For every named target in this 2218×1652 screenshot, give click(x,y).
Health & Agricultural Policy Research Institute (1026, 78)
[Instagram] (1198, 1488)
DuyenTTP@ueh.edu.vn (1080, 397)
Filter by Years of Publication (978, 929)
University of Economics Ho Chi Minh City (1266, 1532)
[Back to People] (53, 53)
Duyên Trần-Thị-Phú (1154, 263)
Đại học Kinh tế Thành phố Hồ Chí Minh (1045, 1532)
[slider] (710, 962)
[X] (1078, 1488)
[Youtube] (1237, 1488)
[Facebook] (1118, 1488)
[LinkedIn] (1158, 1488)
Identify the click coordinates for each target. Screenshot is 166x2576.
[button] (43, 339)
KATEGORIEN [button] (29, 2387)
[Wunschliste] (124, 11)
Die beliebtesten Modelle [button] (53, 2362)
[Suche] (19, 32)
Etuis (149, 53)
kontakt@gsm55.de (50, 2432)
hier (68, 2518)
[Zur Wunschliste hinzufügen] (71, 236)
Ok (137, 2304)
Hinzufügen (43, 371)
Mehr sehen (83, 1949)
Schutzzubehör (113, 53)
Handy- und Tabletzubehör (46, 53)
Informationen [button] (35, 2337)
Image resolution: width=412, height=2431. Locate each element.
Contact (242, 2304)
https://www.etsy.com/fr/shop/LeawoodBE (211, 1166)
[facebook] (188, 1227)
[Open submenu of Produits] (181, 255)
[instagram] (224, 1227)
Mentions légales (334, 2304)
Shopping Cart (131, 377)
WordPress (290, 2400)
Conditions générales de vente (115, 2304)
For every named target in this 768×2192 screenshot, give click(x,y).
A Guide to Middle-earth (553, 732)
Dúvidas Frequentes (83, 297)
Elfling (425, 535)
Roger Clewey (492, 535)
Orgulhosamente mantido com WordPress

— Problem to work on —
In exact wording, restate the lines of the data above from the first through the one holding "Die beliebtesten Modelle [button] (53, 2362)", and stop after that line.

— Solution below —
For every named target in this 2218×1652 screenshot, give click(x,y).
Health & Agricultural Policy Research Institute (1026, 78)
[Instagram] (1198, 1488)
DuyenTTP@ueh.edu.vn (1080, 397)
Filter by Years of Publication (978, 929)
University of Economics Ho Chi Minh City (1266, 1532)
[Back to People] (53, 53)
Duyên Trần-Thị-Phú (1154, 263)
Đại học Kinh tế Thành phố Hồ Chí Minh (1045, 1532)
[slider] (710, 962)
[X] (1078, 1488)
[Youtube] (1237, 1488)
[Facebook] (1118, 1488)
[LinkedIn] (1158, 1488)
Identify the click coordinates for each target. Screenshot is 166x2576.
[button] (43, 339)
KATEGORIEN [button] (29, 2387)
[Wunschliste] (124, 11)
Die beliebtesten Modelle [button] (53, 2362)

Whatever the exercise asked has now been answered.